Armadillos are chiefly solitary, but this species will occasionally travel in small family groups of up to three members. They are largely nocturnal, but have been known to forage during the day. All the armadillos are spectacular diggers, but unlike most of the other species, three-banded armadillos do not dig in defense or to find shelter. They prefer to rest under bushes, rather than dig burrows, and their ability to roll into a ball makes defensive digging unnecessary. When they are not foraging, they move with a sort of trot, bouncing on the tips of their front toes, while their hind feet slap flatly on the ground. They mark their territories with secretions from glands on their face, feet, and rump. When threatened, they occasionally do not seal their armor completely, but wait until they are touched. They then quickly snap shut in an effort to startle the predator.

===Reproduction===
The mating season lasts from October to January, during which there is a brief courtship before mating. The female carries the young for a gestation period of 120 days at the end of which single, blind offspring is born. The newborn’s armor is soft, but its claws are fully developed, and it can walk and roll into a ball within hours of birth. The armor hardens by the third or fourth week, around the same time the eyes and earflaps open. The young armadillo is weaned at 10 weeks and reaches sexual maturity at 9–12 months.

==Threats==
The defense system of the Brazilian three-banded armadillo makes it safe from the majority of predators such as Ocelots. Adult pumas and jaguars are the only South American mammals powerful enough to be a natural threat. The real danger to armadillos is the destruction of their habitats to make room for livestock. In addition to this, this species is facing a dual threat of heavy hunting pressure and habitat loss. Due to its tendency to ball up when threatened, this species is frequently collected for food, which has resulted in significant population declines across its range. Additionally, growing agriculture, mining, and charcoal collecting have devastated and damaged its habitat.

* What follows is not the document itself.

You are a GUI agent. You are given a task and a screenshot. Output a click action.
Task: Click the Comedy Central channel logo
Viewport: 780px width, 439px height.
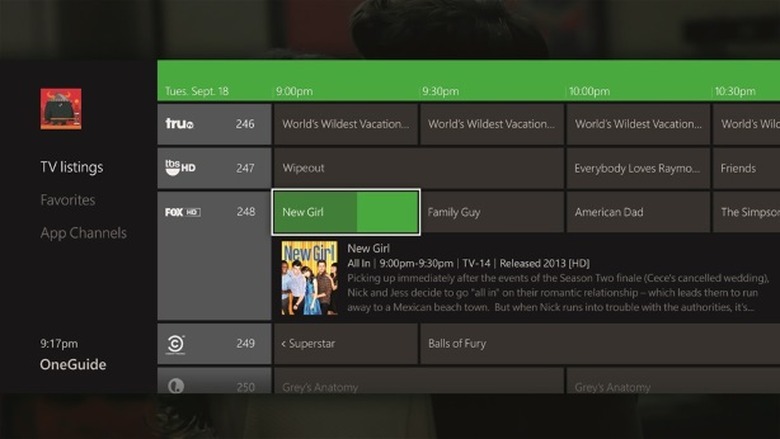point(175,344)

==2014 FIFA World Cup mascot==
The Caatinga Association, a Brazilian environmental NGO, launched in January 2012 a national campaign proposing the three-banded armadillo to become mascot of the 2014 FIFA World Cup hosted by Brazil. In March 2012, the Brazilian weekly, Veja, reported the three-banded armadillo would be the official mascot for the FIFA World Cup. Official announcement came in September 2012.